I promised something the other day. A promise so promising that the little hairs raised on my arms. It was not without a bit of hesitation- the tug I felt was a nagging reminder of my habit of over commitment. I get so excited about things and ideas that I overcommit myself. I’m invincibly capable and optimistic, I’m also flighty and passionate in spurts. I grant myself naps as easily as committing to 10k runs (note to self, T-7 days til the next one).
I’m sitting at the bar in my favorite restaurant; the place where I go for my birthday, the place I recommend to strangers, the place I take myself on dates. I’m lounging alone, shamelessly slurping truffled tagolini through my teeth, twirling pasta onto my fork with a spoon, savoring sips of Montepulciano between bites.
There is an ebb and flow to restaurant life that engages the best parts of me. I love the hustle and flow of hospitality; the service and care of food and wine, moments punctuated by clinks of glass, sounds of voices filling the space. It’s the rolling of an ocean of little moments of bliss. What an amazing industry this is.

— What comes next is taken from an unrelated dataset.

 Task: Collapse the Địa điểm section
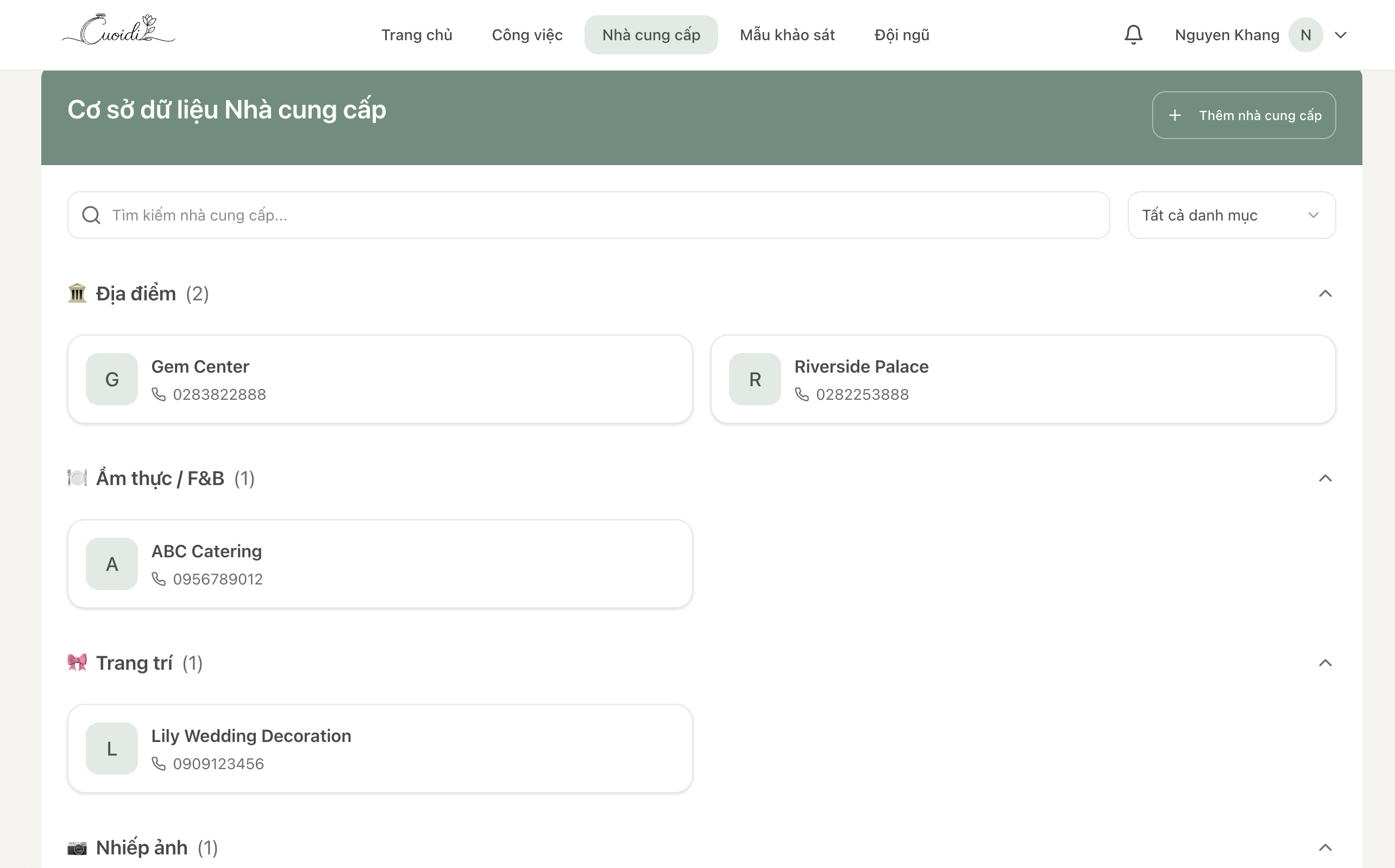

“They treat the grapes like it’s an Amaronè,” Jen’s schooling me as she pours me another glass of wine. “It’s honey and sunshine,” she coos while pouring herself a taste. Jens in work mode, she’s speaking in the dignified respectful tone of voice she reserves for guests. I’m just her friend here in the midst of all this energy, contributing my commentary via written words and appreciation.
I’m writing a bit between courses, pondering the things that make us better. I’ve promised 10 min of writing a day- each day, until the 21st. I am desperate for the nudge I need to write regularly again. Honoring myself is one thing, honoring my friend’s faith and admiration is another. I adore her. I’m better because of her. I’m writing this on my phone in a restaurant at 11:30pm because I respect her- and am hopeful that this; like every other thing we’ve collaborated on is a brilliant success. Legendary tales of epic proportions. Magic between magical people. Also- I respect myself. I want to set goals and not only meet them, but crush them. I want to be a writer, but writers are only writers if they write.
I’ve decided to give myself permission to succeed- taking my wildest dreams and taming those damn stubborn fearful beasts into docile lap kitties. It is possible. I’m wrestling with doubts and fears- nothing more. I’m capable of whatever I want. Overcommitted or not, my playing small does not serve the universe.
I like this. All of it. The challenge, the spontaneity, writing to be better; to honor something bigger. It feels right. It tastes good. One step, one bite, one sip after another.